◆ DATA FOR THE TASK
◆ ◆ ◆ ◆ ◆ ◆ ◆

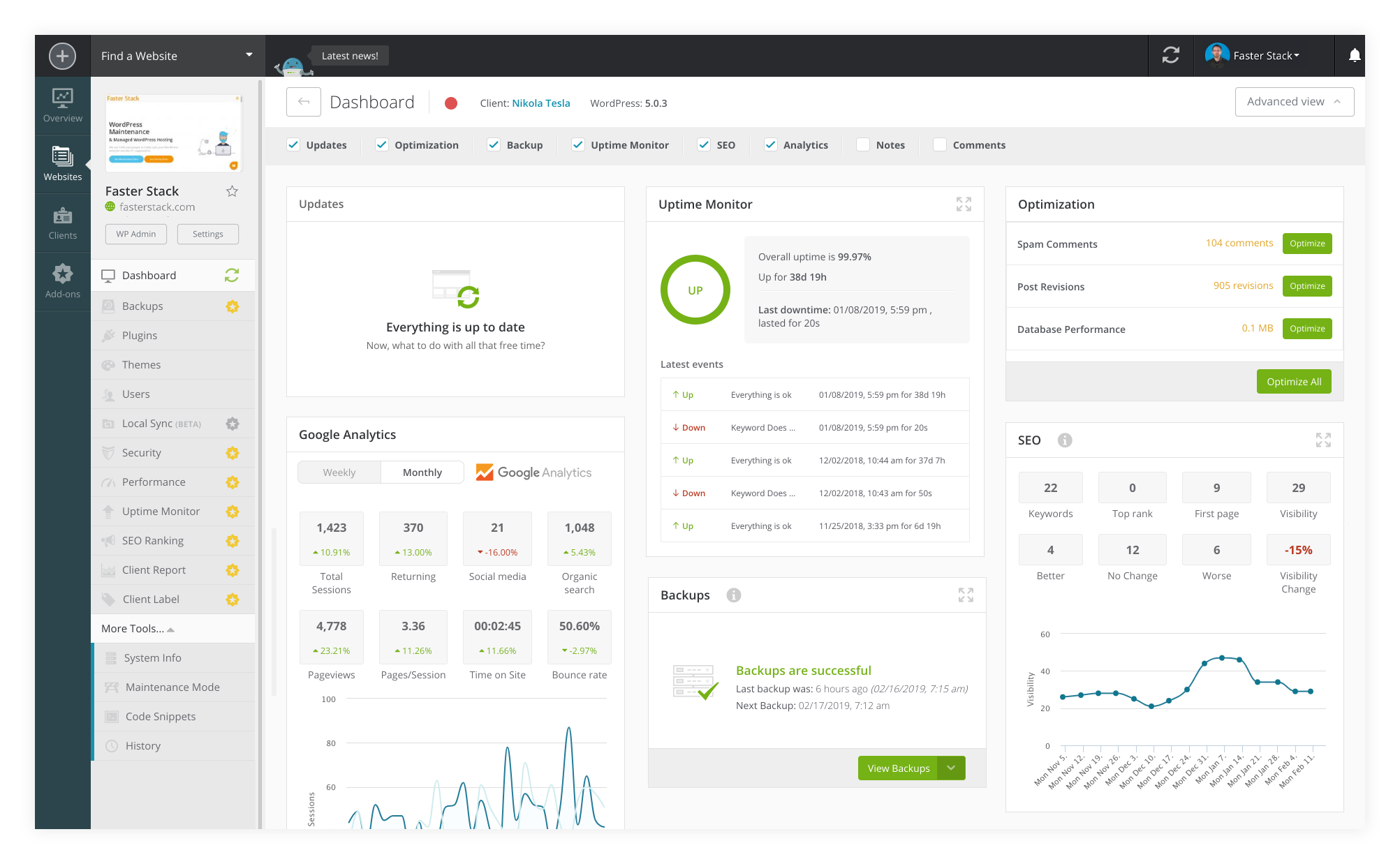The image size is (1400, 864).
Task: Open the Add-ons sidebar section
Action: pyautogui.click(x=63, y=281)
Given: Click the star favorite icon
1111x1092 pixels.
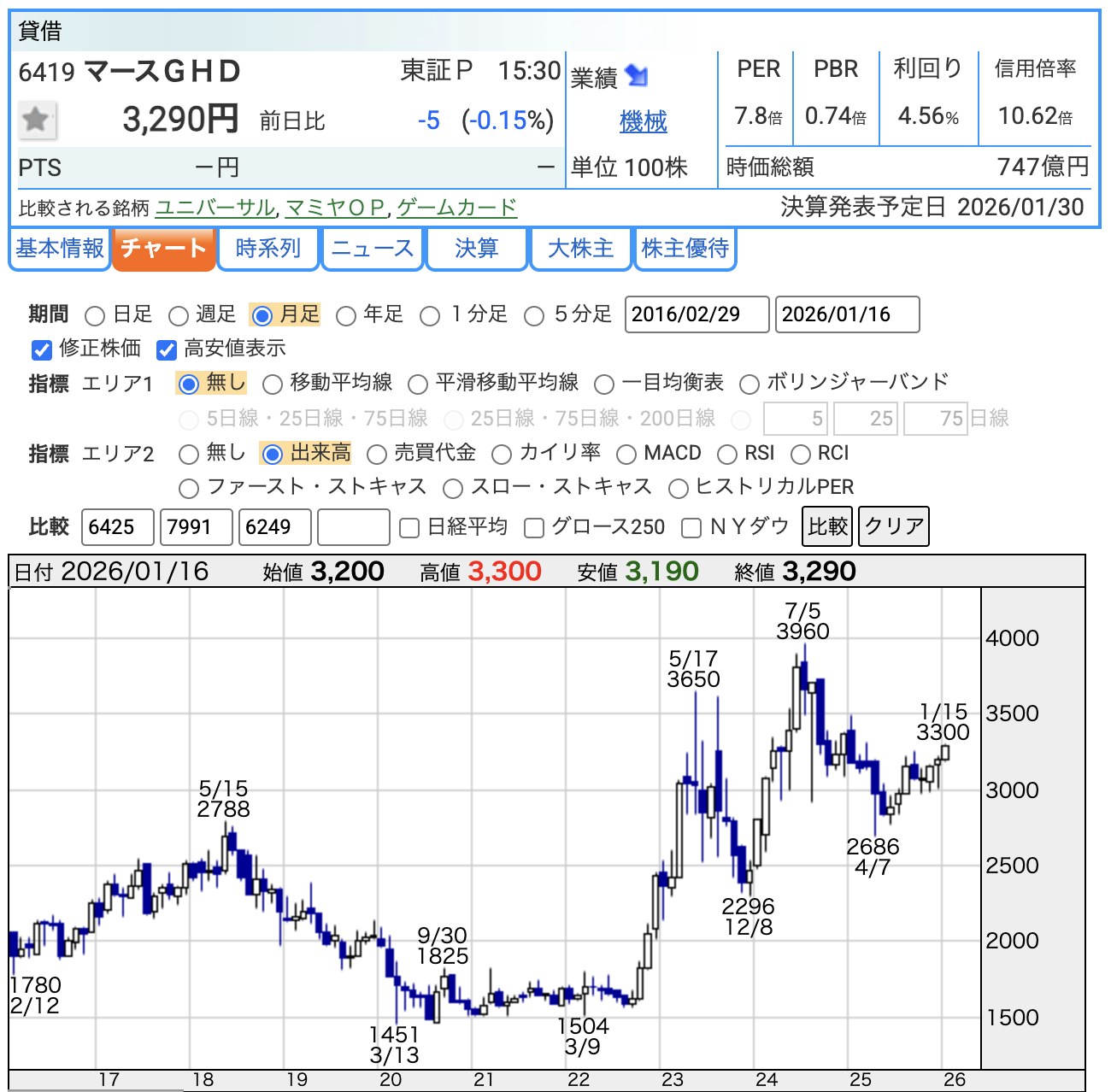Looking at the screenshot, I should [37, 120].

◆ ◆ ◆ ◆ ◆ ◆ ◆

◆ SET TASK
Reproduce the listing above with "star" replaced by "heart" and nothing else altered. Leave the pictures out.

◆ RIGHT ANSWER
The image size is (1400, 864).
Task: Open the Add-ons sidebar section
Action: pyautogui.click(x=63, y=281)
Given: Click the heart favorite icon
1111x1092 pixels.
Looking at the screenshot, I should [37, 120].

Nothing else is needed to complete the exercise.